La mujer que viene hacia mí es joven y camina con calma, sin apresurarse al ver
cómo estoy sujetando la puerta para ella. Es posible que no se haya percatado,
porque no me mira. Pienso que en cualquier momento saldrá de su abstracción,
acelerará el paso, clavará sus ojos en mí y me dirigirá una sonrisa y una
palabra de agradecimiento. No sucede. La mujer avanza por el portal con indiferencia
que casi me atrevería a llamar regia. Siglos de altanería de los señores hacia
sus vasallos parecen gravitar sobre su persona. Clavada en mi papel de
mayordomo, la observo cuando pasa muy cerca de mí, ignorándome. Bajo el asombro
que me suscita, detecto un poso de admiración: esa mujer es una Princesa de Éboli,
una reina de la dinastía Habsburgo, una Médici. A su lado, soy una pobre boba
que no tiene otra opción que ceder el paso. La idea me sulfura y, como me suele
ocurrir, oigo una voz que no me parece la mía.
—De
nada, ¿eh? —le lanzo cuando ya está dándome la espalda, a punto de pisar la
calle.
Debería
haberlo escrito con varias admiraciones: mi tono es tan elevado que ha llenado
el portal. De reojo, veo que la descendiente de todos los monarcas de Europa se
detiene y se vuelve hacia mí. No me detengo a ver su expresión. Entro en el
portal soltando la puerta de golpe. Voy rezongando: «¡Es impresionante!» Varias
personas que aguardan a ser atendidas por un conserje me miran, asombradas. No
me importa. Estoy furibunda. Mi tregua con la humanidad habrá durado, calculo
yo, unos cuatro minutos.
No
tengo arreglo.
El
mundo, me temo, tampoco.
Yo aún me acuerdo de mis años mozos en los que Madrid era una ciudad abierta, amigable, donde los bares ( un detalle más significativo de lo que parece a simple vista) cerraban a las tantas, las papeleras-eso sí-eran objetos más bien decorativos y algunas personas no dudaban en acompañarte para indicarte mejor una parada de bus o una calle...Hoy, sin embargo, en la época de la "conciliación" , los demás se constituyen en potenciales enemigos de nuestra burbuja individual y de la valiosa intimidad con el smartphone de tal manera que el prójimo, cualquier prójimo no es más que una interrupción para nuestra conexión favorita...y yo, arrimado a la pared cuando se abren las puertas de mi estación de metro, añoro aquellos días mientras suelto la puerta bruscamente y pienso ¡qué te jodan!

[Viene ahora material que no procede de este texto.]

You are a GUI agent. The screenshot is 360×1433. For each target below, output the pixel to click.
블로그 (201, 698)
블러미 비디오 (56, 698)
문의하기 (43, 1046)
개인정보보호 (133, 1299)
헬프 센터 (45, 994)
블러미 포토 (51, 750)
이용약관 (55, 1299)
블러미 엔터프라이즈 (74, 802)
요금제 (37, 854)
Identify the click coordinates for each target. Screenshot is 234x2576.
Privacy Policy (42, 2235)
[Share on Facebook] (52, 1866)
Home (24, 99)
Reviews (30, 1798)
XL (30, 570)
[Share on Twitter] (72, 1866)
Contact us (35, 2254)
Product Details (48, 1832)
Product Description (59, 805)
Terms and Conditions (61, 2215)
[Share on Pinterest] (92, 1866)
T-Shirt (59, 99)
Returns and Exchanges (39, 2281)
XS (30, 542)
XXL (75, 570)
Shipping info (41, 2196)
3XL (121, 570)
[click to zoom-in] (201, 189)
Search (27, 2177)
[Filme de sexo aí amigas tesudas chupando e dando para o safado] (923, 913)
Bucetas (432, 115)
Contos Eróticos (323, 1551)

ResponderEliminarLo sé, lejos de la correcta corrección mi comentario, pero es real, no voy a ser yo el único que se libra de nuestro cruel destino.
Tu comentario estará lejos de la corrección, pero lleno de sinceridad. Yo también noto esa creciente agresividad en el movimiento de las masas madrileñas. El sitio donde más lo aprecio es el metro: la reciente campaña publicitaria a base de carteles y vídeos que explican a los viajeros la necesidad de ceder el asiento a quien lo necesita y de dejar salir antes de entrar en el vagón me parece sintomática. ¿De verdad necesitamos que nos recuerden lo básico, lo que pensábamos que estaba claro hace tiempo? ¿O es que esta sociedad nuestra ha mutado a derroteros que ni tú ni yo somos ya capaces de entender?